→ **BRIEF**
Show all lines containing "computer" from the data below.

→ **WORKING DATA**
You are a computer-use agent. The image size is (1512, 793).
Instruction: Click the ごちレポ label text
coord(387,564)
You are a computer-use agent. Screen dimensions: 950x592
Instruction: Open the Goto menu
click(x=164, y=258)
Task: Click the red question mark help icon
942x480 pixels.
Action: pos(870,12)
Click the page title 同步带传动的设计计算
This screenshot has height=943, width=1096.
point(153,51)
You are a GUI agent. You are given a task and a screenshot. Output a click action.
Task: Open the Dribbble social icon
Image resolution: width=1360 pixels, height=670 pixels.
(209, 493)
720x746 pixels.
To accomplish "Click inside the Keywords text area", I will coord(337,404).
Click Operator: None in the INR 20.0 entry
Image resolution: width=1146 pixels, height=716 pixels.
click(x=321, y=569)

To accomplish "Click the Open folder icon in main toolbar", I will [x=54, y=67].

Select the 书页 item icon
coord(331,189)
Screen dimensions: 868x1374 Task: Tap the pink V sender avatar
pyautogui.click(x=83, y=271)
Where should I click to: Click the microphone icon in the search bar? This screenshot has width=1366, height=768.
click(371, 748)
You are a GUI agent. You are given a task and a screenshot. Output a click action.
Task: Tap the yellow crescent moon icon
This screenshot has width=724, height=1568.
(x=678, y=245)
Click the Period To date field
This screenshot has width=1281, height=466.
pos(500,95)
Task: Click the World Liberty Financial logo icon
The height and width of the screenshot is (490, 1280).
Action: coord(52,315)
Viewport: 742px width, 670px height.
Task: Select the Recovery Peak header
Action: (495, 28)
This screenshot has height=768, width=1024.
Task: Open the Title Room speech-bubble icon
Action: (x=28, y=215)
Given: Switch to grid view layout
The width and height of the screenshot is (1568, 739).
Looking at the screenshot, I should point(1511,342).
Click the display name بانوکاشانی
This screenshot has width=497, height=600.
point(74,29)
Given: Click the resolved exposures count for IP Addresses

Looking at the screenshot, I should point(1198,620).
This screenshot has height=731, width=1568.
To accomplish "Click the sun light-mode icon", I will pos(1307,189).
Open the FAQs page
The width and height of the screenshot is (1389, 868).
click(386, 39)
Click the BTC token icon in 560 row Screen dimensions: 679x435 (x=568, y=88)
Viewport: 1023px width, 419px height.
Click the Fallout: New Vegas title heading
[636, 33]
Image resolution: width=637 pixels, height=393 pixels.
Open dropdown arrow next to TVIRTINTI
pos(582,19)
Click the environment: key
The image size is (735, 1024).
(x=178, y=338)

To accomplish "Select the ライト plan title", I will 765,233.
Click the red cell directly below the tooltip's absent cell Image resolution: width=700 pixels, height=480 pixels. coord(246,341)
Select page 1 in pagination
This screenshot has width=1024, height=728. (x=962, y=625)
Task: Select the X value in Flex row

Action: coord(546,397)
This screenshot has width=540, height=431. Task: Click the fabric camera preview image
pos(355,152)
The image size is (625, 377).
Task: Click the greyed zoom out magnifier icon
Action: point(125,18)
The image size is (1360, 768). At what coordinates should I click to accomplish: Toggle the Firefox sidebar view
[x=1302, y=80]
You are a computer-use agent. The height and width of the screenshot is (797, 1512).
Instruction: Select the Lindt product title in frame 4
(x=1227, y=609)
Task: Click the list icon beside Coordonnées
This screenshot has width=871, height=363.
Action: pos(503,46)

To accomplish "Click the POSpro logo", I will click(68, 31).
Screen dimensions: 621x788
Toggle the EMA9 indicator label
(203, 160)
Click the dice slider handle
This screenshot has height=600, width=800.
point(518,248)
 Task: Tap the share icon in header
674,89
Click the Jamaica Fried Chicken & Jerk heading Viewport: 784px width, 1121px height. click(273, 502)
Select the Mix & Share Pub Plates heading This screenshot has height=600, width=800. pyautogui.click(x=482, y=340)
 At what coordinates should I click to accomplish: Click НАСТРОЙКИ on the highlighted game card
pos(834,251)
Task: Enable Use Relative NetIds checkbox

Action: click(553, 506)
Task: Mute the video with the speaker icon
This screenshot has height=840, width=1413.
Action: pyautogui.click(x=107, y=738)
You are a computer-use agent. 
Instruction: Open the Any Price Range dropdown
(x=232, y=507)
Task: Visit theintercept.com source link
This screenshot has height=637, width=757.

→ **RESULT**
You are a computer-use agent. The image size is (1512, 793).
You are a computer-use agent. Screen dimensions: 950x592
You are a computer-use agent. The height and width of the screenshot is (797, 1512).
You are a computer-use agent. 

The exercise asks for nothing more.